◆ SOURCE
16. At another time, the Lord permits the man to be greatly tempted. He gets up in the morning, and says to himself, “Now I really feel a great deal better than I have felt for a long time. I have firmly resolved to make a man of myself, and I know that my resolutions are much stronger than they used to be.” So he starts out very confidently; but, presently, there comes to him something that is stronger than his resolutions, and over goes the boastful man, generally failing in the very thing in which he imagined himself to be strongest. He soon discovers that he was only powerful as long as he did not have a powerful adversary to contend with. That is the way in which many a man has been plunged by God into the pit.

17. Sometimes, God will do it in another way, — by opening a boastful man’s eyes to see the imperfection of his work. He thinks, “I did that piece of work well; I am sure I did; and I do not see how any Christian could do it better.” When any man begins to talk like that, the Lord often makes him sit down, and closely examine that work of which he is so proud; and as he looks at it, he sees that it is full of flaws. It is a beautiful vase, but just try to fill it with water. Ah, it leaks! The man looks at it, and says, “Well, I never thought it was as faulty as this. It seemed to me to be perfect; yet this beautiful vase, that appeared to be so fair, leaks like a sieve.” The man says to himself, “That good action of mine was done with a bad motive, so it is like a leaky vessel. While I was doing it, I was as proud as Lucifer over it, so it leaks, and after I had done it, I went away, and boasted about it, so the vase kept on leaking.” In that way, the man gets plunged into the pit again, and he sees himself to be blacker than he was before he had washed his hands with snow-water.

18. Very frequently, men have been plunged into the pit by being made to see the spirituality of the law. A man says, “I have not broken the law; I have kept all the commandments from my youth up. I never killed anyone; no one call say that I ever did.” But when he finds it written, “Whoever hates his brother is a murderer,” he cries, “Ah, then, I have been a murderer!” A man says, very boldly, “I have never committed adultery; who dares to say that I have?” But when he reads the words of Jesus, “I say to you, that whoever looks at a woman to lust after her has committed adultery with her already in his heart,” then the man says, “I must admit that I am guilty, for I see that I have broken these commandments, by my thoughts and looks, although I knew that I had not broken them by my actions. I did not know that the law concerned itself so closely with looks and thoughts as well as with acts and words.” But, indeed, that is the very thing with which the law is concerned, and for which it condemns men; and when the self-satisfied man learns this solemn truth, he says, “Then I am plunged into the pit, and my own clothes abhor me, although I had washed myself quite clean.”

19. Others are plunged into the pit in this way, — they are made to realize the supreme holiness of God. It had been the habit of a certain man to say, “I am as good as my neighbours, and better than most of them. Do not talk to me about Christian men and women; there is many a professing Christian not half as good as I am. Why, was I not kind to my neighbour when he was in distress? Did I not give a guinea to such and such a charity? Am I not ready at all times to stand up for the right?” So he talks; but when he gets a view of God, then, like Job, he abhors himself, and repents in dust and ashes; and he says, “I thought, I could compare myself with man, but I cannot compare myself with God; and since God, and not man, is the standard of holiness, I am indeed plunged into the pit. Yet. I thought I had washed myself perfectly clean; that snow-water and patent soap did seem to take the dirt off beautifully; but, now I find that, in the sight of God, I am just as filthy as I ever can be.” And when the Lord, the Holy Spirit, convicts a man of sin, the words of Job are none too strong: “My own clothes shall abhor me.” You may sometimes have abhorred your clothes because they were so dirty that you were ashamed to be seen in them: but you must be dirty indeed when your very clothes seem ashamed to hang on you. This is what the convicted sinner feels, — that he is so foul that his very clothes seem to be ashamed of him, as if they would rather have been on anyone else’s back than on the back of such a filthy sinner as he is.

◆ INFORMATION SUPPLIED
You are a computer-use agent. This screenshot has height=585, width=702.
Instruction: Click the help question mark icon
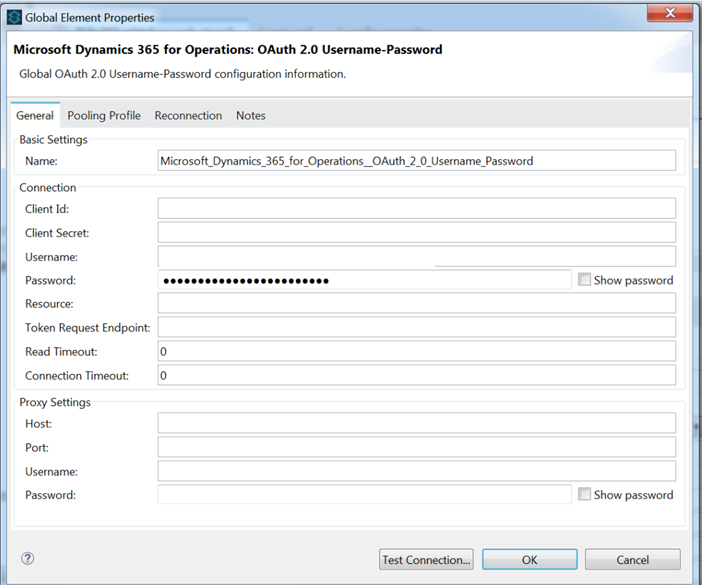click(28, 559)
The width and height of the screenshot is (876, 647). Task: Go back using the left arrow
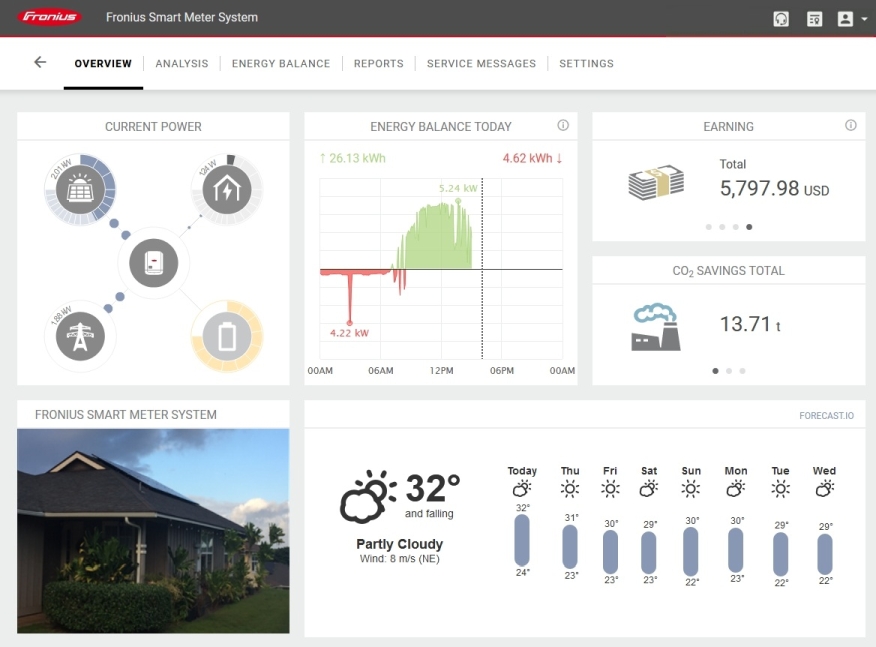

◆ YOUR TASKS
(1) In the sermon passage about being plunged into the pit, how much does the self-satisfied man say he gave to charity?
(2) Write the next part of the sermon passage about being plunged into the pit, starting right after its final sentence.

◆ RESPONSES
(1) He says he gave a guinea.

(2)
20. “Ah!” says someone, “you are exaggerating now.” No, I am not exaggerating, at least as far as my own personal experience is concerned. I can well remember — though I did not then know that John Bunyan had used somewhat similar expressions — I can well remember, when I was under deep conviction of sin, wishing that I had been a frog or a toad rather than having been a human being, because I felt myself to be so foul in the sight of God. I felt that I was such a great sinner that the bread I ate might justly choke me, and that the air I breathed might have righteously refused to give life to the lungs of such a sinner as I was. I felt, at that time, that if God spared me, it was only because he was boundless in compassion; and if he cast me into the hottest hell, I could never murmur against the justice of his sentence, for I felt that I deserved any punishment that he might award me. When the Holy Spirit brings sinners to feel like this, it is a proof that he is leading them on the way by which he brings them to Christ. Oh, that the Lord would make every guilty sinner here long to be clean in his sight, and also make each one feel what is certainly the truth, — that all the means, in a man’s own power, of making himself clean will turn out to be dead failures; for, though he should take snow-water, and wash himself ever so clean, yet he would again be plunged into the pit, and his own clothes would abhor him.

21. III. The last point on which I have to speak is the best. It is this, — THERE IS A RIGHT WAY OF GETTING CLEAN IN GOD’S SIGHT.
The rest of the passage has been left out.